My grandfather managed pensions in the accounting department of the same company for 35 years. They said anybody who wanted to retire went straight to him to see if it was possible. A lot of his wisdom about planning for the long run stays with me today.
Show Me the Money
According to lifehappens.org, if you turn 65 this year, you’ll need to have $1,025,600 saved though various IRAs and 401(k)s plus $293,000 to cover future medical expenses. If you have $1.3 million on hand and just turned 65, congratulations, you’re able to retire. The rest of us, however, have a long way to go.
How Much Should I Save Each Year?
Check out this retirement calculator to see exactly how big of a hill you need to climb. With your annual income and age, this calculator takes into account inflation and a salary raise each year and then creates a graph showing what your savings plan should look like between today and when you turn 65.
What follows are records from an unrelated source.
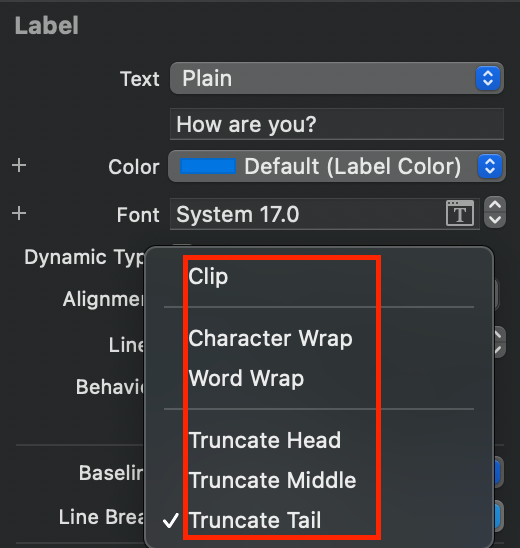This screenshot has height=548, width=520.
Task: Click the blue arrows of Color popup
Action: coord(490,166)
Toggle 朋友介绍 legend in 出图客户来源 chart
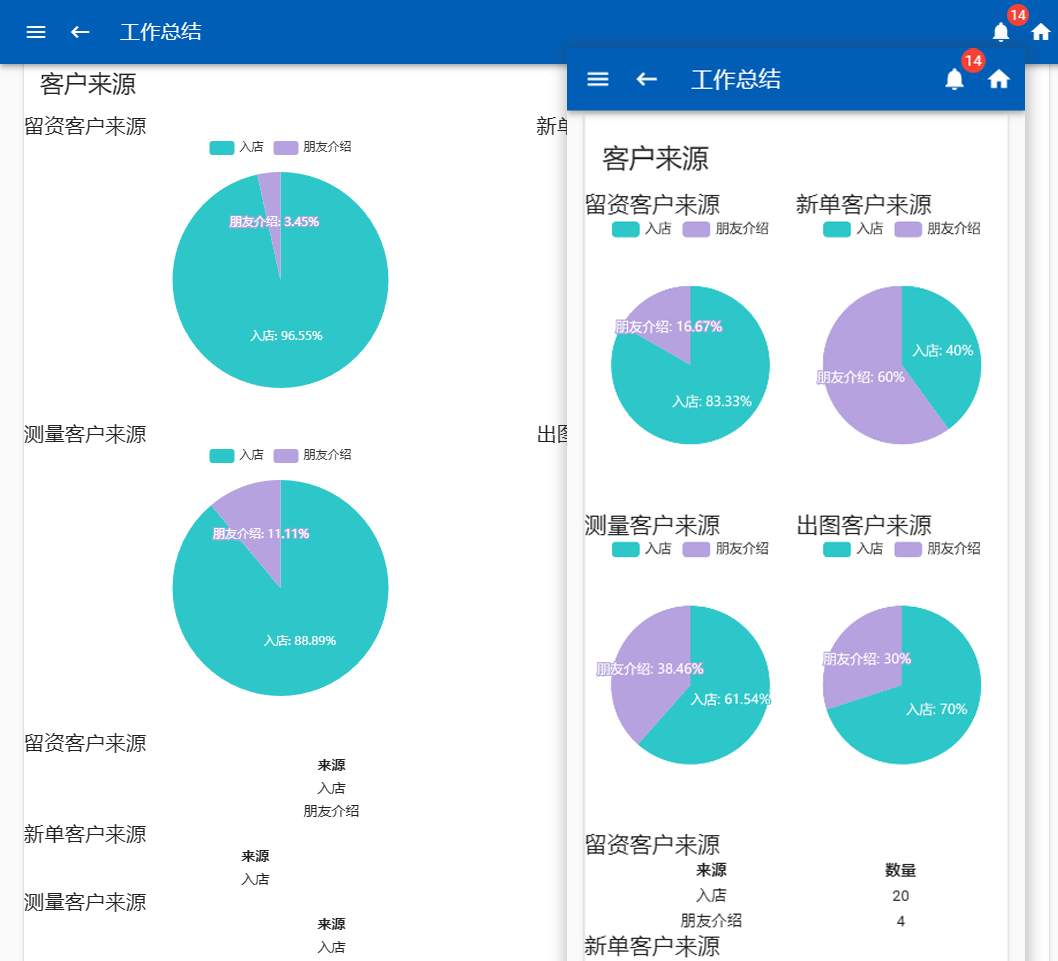This screenshot has width=1058, height=961. pos(937,549)
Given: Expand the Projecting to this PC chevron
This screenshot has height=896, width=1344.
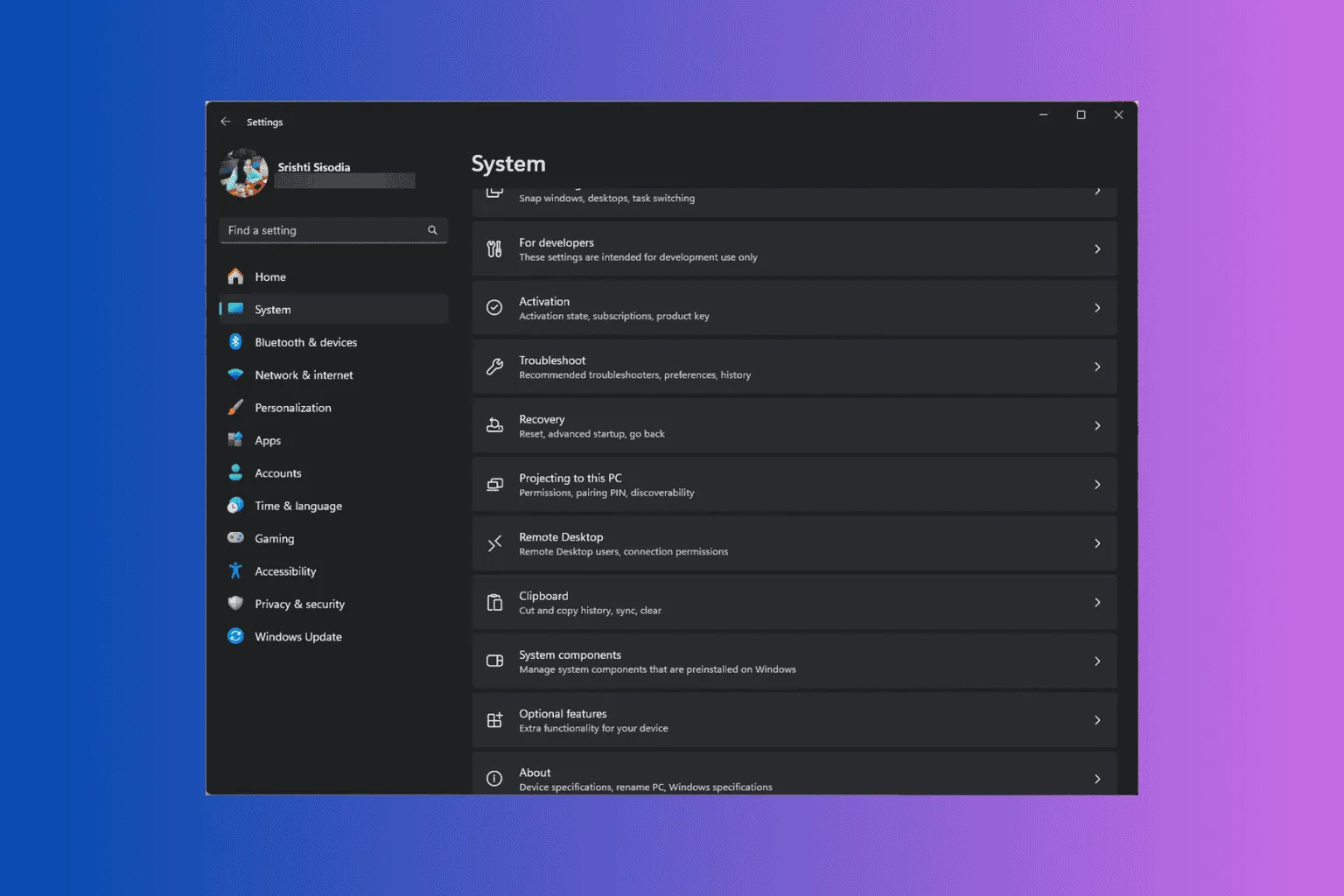Looking at the screenshot, I should click(1097, 485).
Naturally, this is a calculator and not a psychic, so it can’t perfectly tailor a plan for you, but it uses your current financial situation to give you a savings base just for this year. It’s hard to think about retirement when you’re still in your 40s, 30s, or even 20s, but the money you put away when you’re young will pay off when you’re finally looking for that condo in Ft. Lauderdale.
Will My Employer Help Me Save?
Yes and no. If you think you’re going to have a pension when you retire, think again. According to BankRate, 24.2 million Americans were enrolled in a traditional pension in 1984. In 2013, only 11 million Americans had a pension through their employer. But fear not, pensions have been replaced by 401(k)s. A company will pull a small percentage of an employee’s salary and partially match it. 401(k)s are easier to roll over, which has benefitted both companies and their employees.
Not to pull the “when I was your age,” card, but it used to be a point of pride to only have one job on your resume in 30+ years. It should that you were loyal to the company you worked for and you trusted that they would be loyal to you in retirement. Today, the average employee stays at a company for fewer than five years – and that’s pushing it for millennials. The latest generation to enter the workforce will have 15-20 jobs between graduation and retirement.
When an employee begins at a new company, the new employer picks up where the old employer left off as soon the benefits kick in. This means that you don’t have to be married to your current job to plan for retirement. The sooner you have a 401(k) the sooner you can start saving and your employer(s) can start contributing.
So Start Saving Today…
There are two steps you can take today to be better prepared for retirement. First, talk to your bank about setting up an IRA or Roth IRA (the difference lies in the taxes) to start pulling from your salary monthly. Even if the company you work for doesn’t offer a 401(k) you can still put your future in your own hands with an individual retirement account. Most banks allow you to choose how much you contribute based on what you can afford, so there’s no excuse for putting off retirement investments another day.
Next, this article isn’t your stopping point for retirement research. Keep reading articles about 401(k)s, participate in forums about expected inflation, and watch videos about variable annuities. If knowledge isn’t power then money is, and you wont have either unless you do your research.
…And Never Stop.
For a few months last year, I cancelled my cable service. I had to choose between watching my favorite shows and continuing to add the same monthly amount to my IRA. It was only a small amount, but I know I’m slowly chipping away towards meeting my retirement goals. I know my grandfather is looking down from heaven and is proud of my financial choices.
Saving for retirement isn’t easy, and it’s extremely tempting to dip into your savings to use the money for things you want now. Have you started saving for retirement? If so, what steps have you taken?